In My Mother’s Hanlan’s Point, Petrina Ng compulsively reproduces one of her mother’s paintings across different media and forms. The process of mimetic repetition that began in the 1970s when the artist’s mother Angela Yip embraced the white male-dominated aesthetic of Abstract Expressionism as a first generation immigrant from Hong Kong attending art school in Toronto, is extended by her daughter, who re-contextualizes the high modernist, masculine painting tradition as contemporary art with feminist resonances. That Petrina Ng’s process began while her mother was ill, and continues after her mother’s death, underscores the nature of this body of work as an accidental mourning ritual. In Ng’s installation for Out of Repetition, Difference, the gallery becomes populated by the traces of her grieving process— a soft sculpture or blanket, framed posters, drinking glasses, umbrellas, beach balls, all bearing the image that the artist’s mother originally painted. Just as Angela Yip embodied the male-authored forms of Modern Art, so too does Petrina Ng’s work nod to this history: the soft sculpture bears resemblance to Claes Oldenburg’s oversized soft sculpture or the Vancouver conceptual art collective N.E. Thing’s Bagged Landscape (1966), while the smaller works mimic the objects that commodify Art in postmodern art spaces, like the plethora of souvenirs found in museum and gallery gift shops today. The repetition of the image of Angela Yip’s painting demonstrates a compulsion that becomes imbricated in commodified modes of production: the melancholic repetition of the image takes on the status of a ritual object.

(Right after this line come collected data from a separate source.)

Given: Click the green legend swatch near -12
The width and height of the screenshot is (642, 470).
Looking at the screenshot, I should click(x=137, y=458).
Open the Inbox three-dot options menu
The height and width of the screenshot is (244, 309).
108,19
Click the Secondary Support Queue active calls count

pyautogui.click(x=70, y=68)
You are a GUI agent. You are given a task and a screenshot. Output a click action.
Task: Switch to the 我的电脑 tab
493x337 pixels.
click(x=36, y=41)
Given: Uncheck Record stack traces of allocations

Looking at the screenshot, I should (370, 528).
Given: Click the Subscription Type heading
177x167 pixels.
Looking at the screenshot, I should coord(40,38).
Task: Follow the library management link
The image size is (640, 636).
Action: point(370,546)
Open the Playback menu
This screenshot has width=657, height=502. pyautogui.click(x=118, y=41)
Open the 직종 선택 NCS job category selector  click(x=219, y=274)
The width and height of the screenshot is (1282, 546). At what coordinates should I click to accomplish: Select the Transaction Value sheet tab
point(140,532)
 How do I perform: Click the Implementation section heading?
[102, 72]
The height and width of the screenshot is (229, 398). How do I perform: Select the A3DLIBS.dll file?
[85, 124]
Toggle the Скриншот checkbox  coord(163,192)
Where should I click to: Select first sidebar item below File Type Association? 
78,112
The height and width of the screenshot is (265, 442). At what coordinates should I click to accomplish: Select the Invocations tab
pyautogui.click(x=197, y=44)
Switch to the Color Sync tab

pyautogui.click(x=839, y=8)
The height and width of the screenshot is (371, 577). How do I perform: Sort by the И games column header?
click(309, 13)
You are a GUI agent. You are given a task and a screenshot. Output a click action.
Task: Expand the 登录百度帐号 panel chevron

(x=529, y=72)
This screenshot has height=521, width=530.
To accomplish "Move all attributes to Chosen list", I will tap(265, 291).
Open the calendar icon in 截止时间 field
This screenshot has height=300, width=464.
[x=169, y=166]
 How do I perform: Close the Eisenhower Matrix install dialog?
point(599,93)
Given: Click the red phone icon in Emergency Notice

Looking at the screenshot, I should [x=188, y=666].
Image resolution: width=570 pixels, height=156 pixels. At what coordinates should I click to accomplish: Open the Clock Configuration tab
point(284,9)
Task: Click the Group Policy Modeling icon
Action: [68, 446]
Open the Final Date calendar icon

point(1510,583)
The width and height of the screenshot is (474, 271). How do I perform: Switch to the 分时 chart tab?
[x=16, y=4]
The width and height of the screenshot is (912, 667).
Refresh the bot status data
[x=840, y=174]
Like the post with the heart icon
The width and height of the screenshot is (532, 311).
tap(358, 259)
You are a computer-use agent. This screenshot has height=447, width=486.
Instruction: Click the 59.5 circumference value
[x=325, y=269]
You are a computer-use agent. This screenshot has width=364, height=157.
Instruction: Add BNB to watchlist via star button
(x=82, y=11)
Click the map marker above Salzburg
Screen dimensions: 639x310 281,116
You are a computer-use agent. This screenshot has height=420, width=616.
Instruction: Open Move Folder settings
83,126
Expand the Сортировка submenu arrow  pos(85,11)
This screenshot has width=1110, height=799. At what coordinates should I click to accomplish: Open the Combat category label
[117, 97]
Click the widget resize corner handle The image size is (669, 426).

The industrial processes of what Walter Benjamin theorized as “art in the age of mechanical reproduction” eases the artist’s capacity to work with deeply personal material in a conceptual way. With this ongoing body of work, Petrina Ng commemorates her mother as a mother and as an artist by displaying this image across contexts and forms, allowing the image to be disseminated widely. 


Excerpt from Lauren Fournier's exhibition text: Out of Repetition, Difference, Zalucky Contemporary, 2017. Photo: Toni Hafkenscheid.